Blurry, undated photo is evidence that Amelia Earhart survived. Or not.

Not looking as solid any more:

:smack:

Except that’s the one thing we do know: she didn’t just crash into the sea and die…she did survive a landing somewhere shortwave radio transcripts prove this. I’ve never been able to understand how people can just say she crashed and died ,the end. This is like a criminal case with no eye witness, you either except the circumstantial evidence and make a conclusion based on that or you let it dangle for ever with a mistrial.

Are there transcripts that we may read? I am amazed that they were not found if they had a working radio.

absolutely yes, easy to google.

That claim comes from the same people (actually this one obsessed guy named Ric Gillespie, who has a strong record of presenting any scrap as final, inarguable, positive proof of his theory, and ignores all others).

Earhart’s last known transmission was from the air. At least they’re reporting it accurately:

Photo thoroughly debunked. It was first published in a book in Japan in 1935.
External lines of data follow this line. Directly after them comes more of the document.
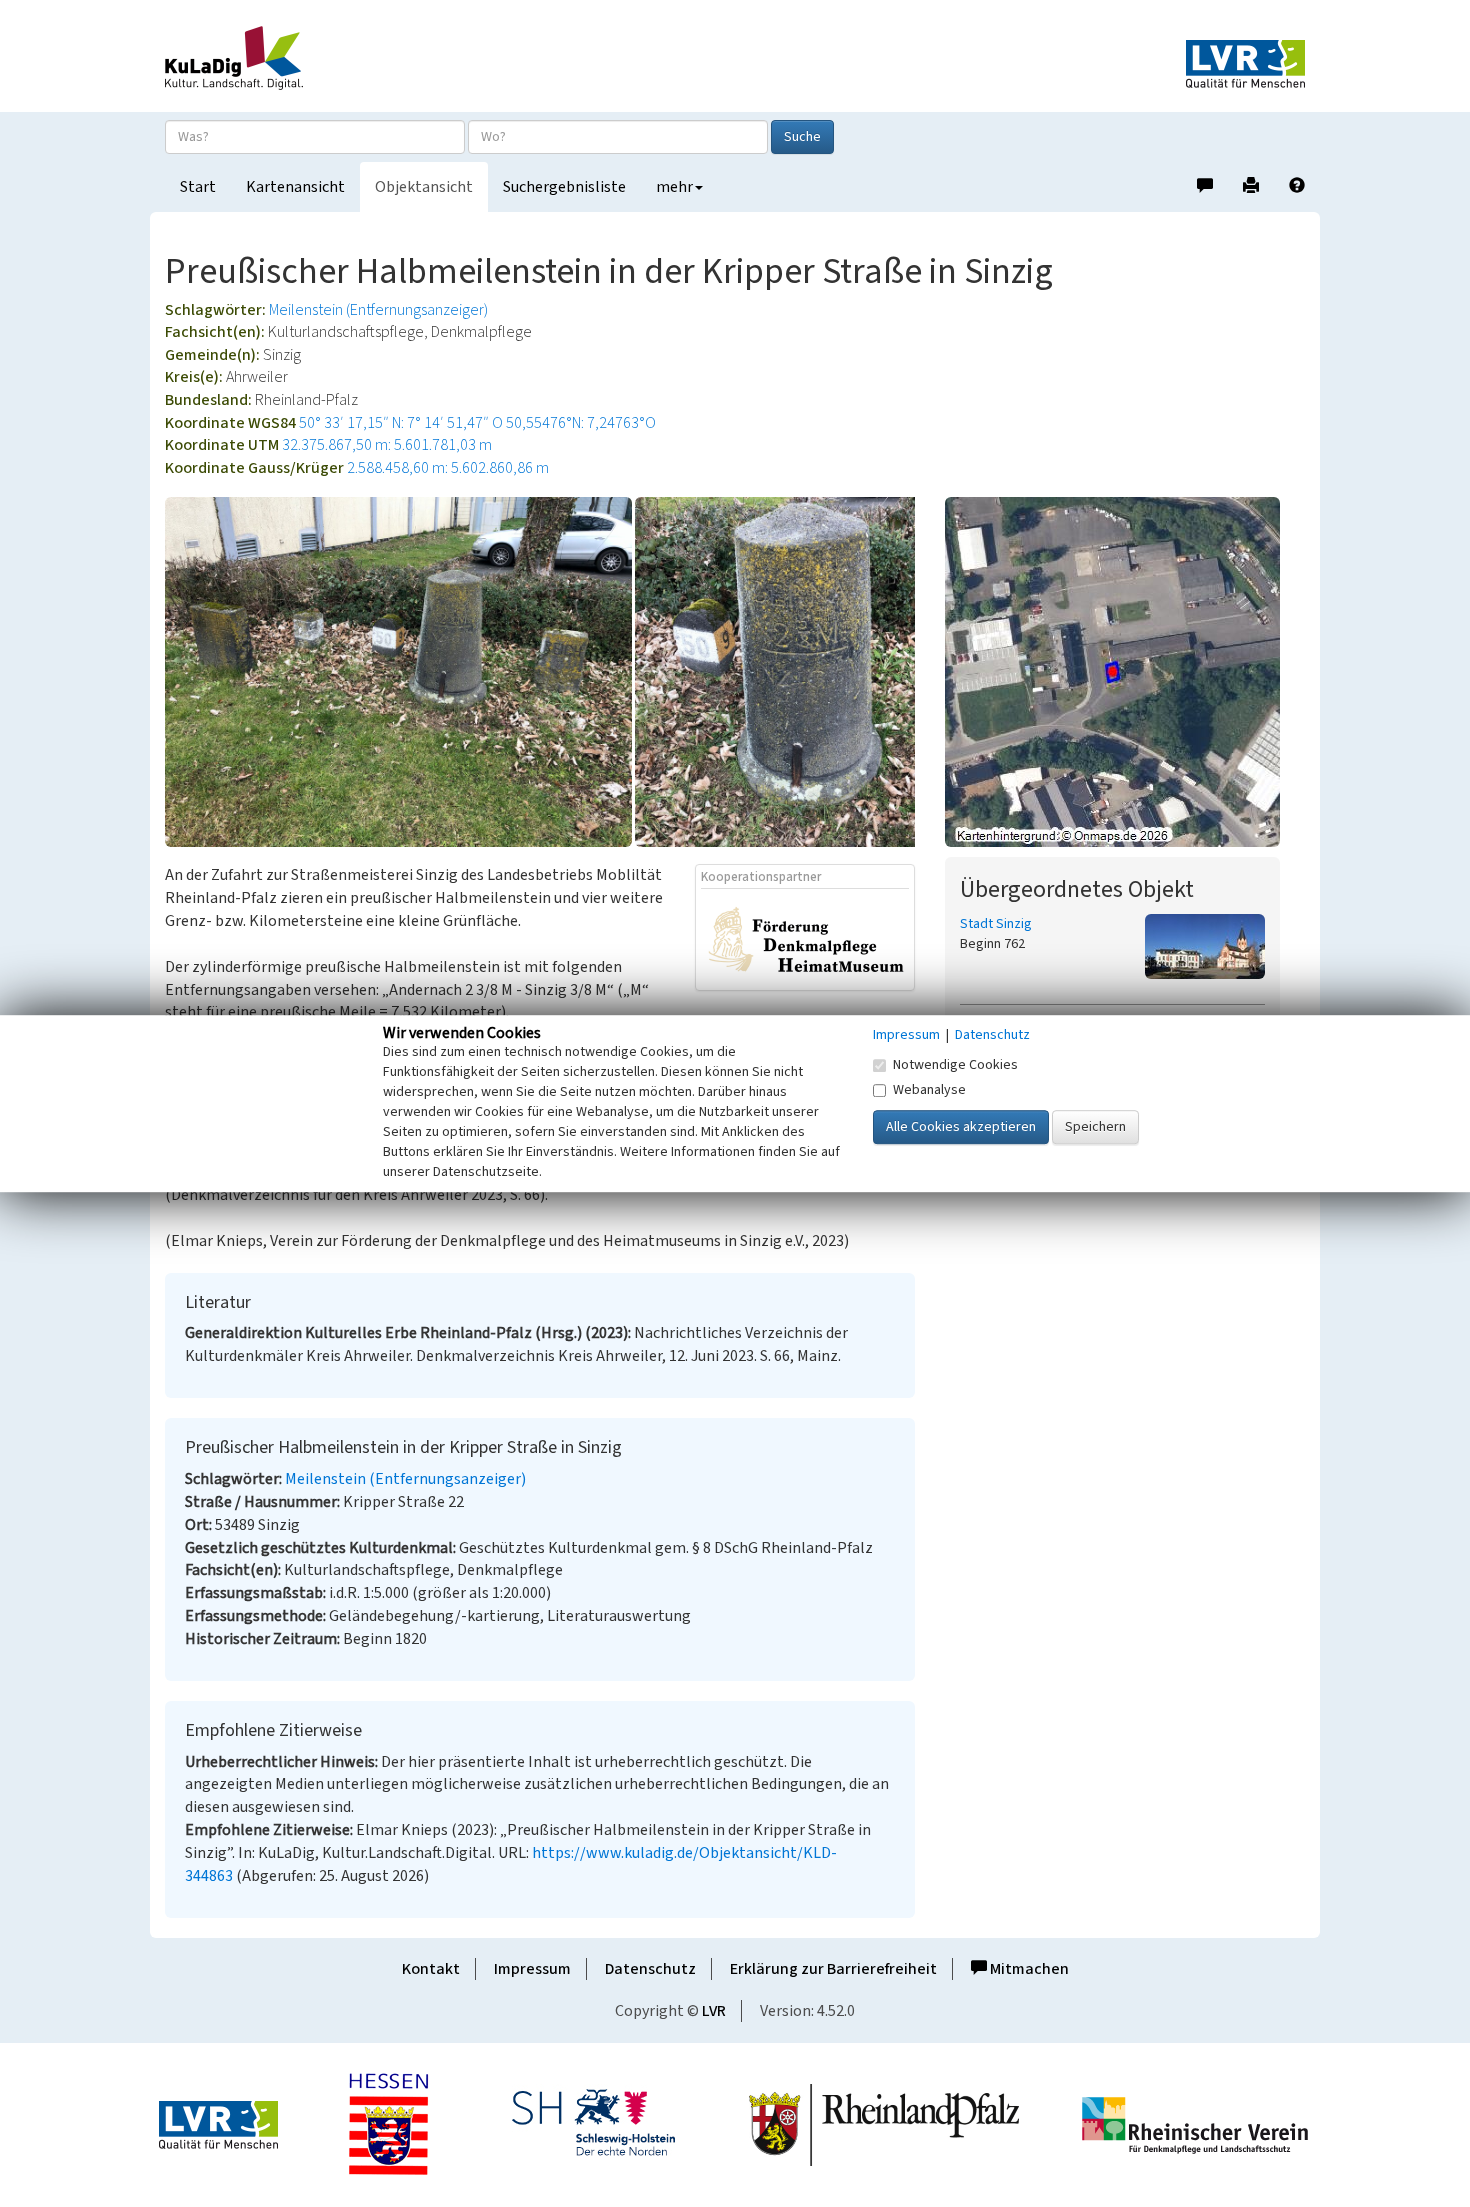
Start (198, 187)
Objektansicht (424, 187)
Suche (802, 137)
It took some Japanese blogger about 10 minutes to find it. :rolleyes:

http://www.msn.com/en-us/news/us/amelia-earhart-photo-debunked/ar-BBEfvtx?li=BBmkt5R&ocid=spartanntp

I came here to post that. Assuming it’s the same photo and the publishing date is correct, this seems to debunk the whole thing.

But then they wouldn’t have a documentary to sell, would they?
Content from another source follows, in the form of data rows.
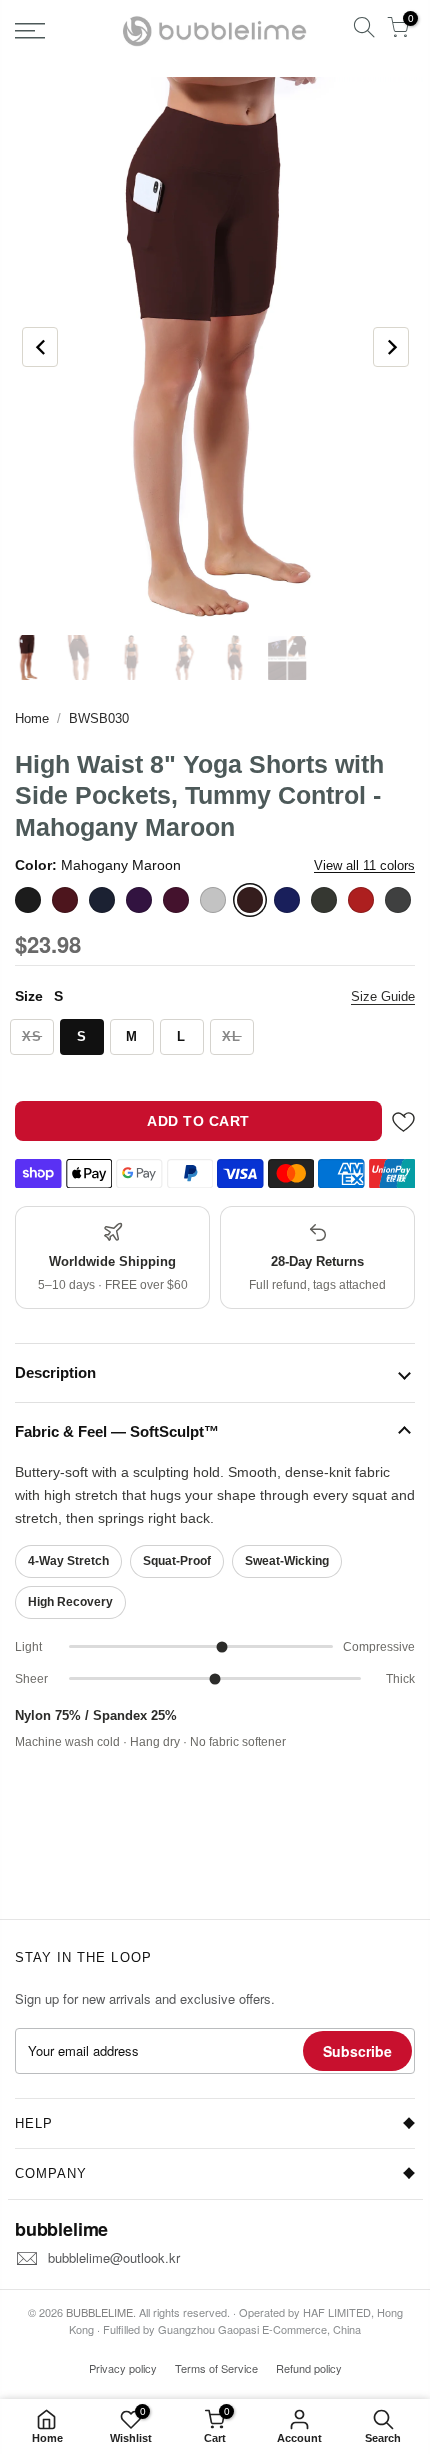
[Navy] (287, 900)
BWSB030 (99, 718)
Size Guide (383, 996)
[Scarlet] (361, 900)
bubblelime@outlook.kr (114, 2257)
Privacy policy (123, 2368)
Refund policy (309, 2368)
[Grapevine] (176, 900)
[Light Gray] (213, 900)
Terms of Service (216, 2368)
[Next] (391, 347)
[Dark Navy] (102, 900)
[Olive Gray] (324, 900)
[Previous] (40, 347)
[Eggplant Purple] (139, 900)
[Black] (28, 900)
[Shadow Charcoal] (398, 900)
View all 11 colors (364, 865)
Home (32, 718)
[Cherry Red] (65, 900)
Somebody zoomed in a lot for the photo the History channel.

The original looks much different. It is the same photo without zooming in.

Opens up all kinds of new avenues for exploitation, er, exploration…

AMELIA EARHART! TIME TRAVELER!

Debunked it by proving it to be bunk. He bunked it.

Amazingly, despite the perfect natural fit, it appears that Amelia Earhart has not yet appeared on Doctor Who. I trust the current producers are hard at work rectifying this situation.

Here is the full book if you want to browse it. (The photo in question is number 44.) Here is the page at the full resolution of the scan.

I know this story excites a lot of people, but you just can’t place high expectations on new evidence showing up after all these years. It’s really not a huge mystery, a plane goes down in the South Pacific in the 1930s, there’s no reason to expect to ever know what happened to it. Then a new discovery is tied to a documentary being hyped on TV, that doesn’t shout credibility.

I’m just astonished that anyone ever thought the “Earhart” figure was a woman, when it appears to be wearing identical white shirt and dark trousers as the two men to its left. Talk about wishful thinking.

You’re not helping us to wish this to be true … I want this to be a smoking gun, therefore it is a smoking gun … let’s all start wishing this to true now, I need the help …

Airplanes are bigger than bread boxes … just how hard is it to find one on the bottom of the ocean? …

CNN spent weeks on that issue, broadcasting almost 24/7, not too long ago.

Relative to the size of an ocean, an airplane and a breadbox (and an apartment building and a ping pong ball) are essentially the same size. And most of the ocean bottom is dark. So–very.

This is going to sound like threadshitting, but it’s an honest question.

After having read through the posts and responses and having been scorched by the heat of Philster’s and Cory El’s (and a few others’) debate, I sat back and had to wonder, “WHY are people obsessed with this?”

I mean, some contributors are obviously laughing at the CTs, some are just yawning, and there’s obviously a lot of time and money being thrown on research, investigation, and presentations. But while someone said it as a joke, the fact is that the celebrity aviatrix would be dead by now – as would Elvis, James Dean, Marilyn Monroe, et al. I don’t mean to be disrespectfully dismissive because I realize every* life is important.

So why keep the conspiracy accusations going? Just because it was a celebrity whom we lost at the peak of stardom?

–G?
*But they didn’t find Jahe Turner in San Diego, either, and nobody’s writing volumes on the matter.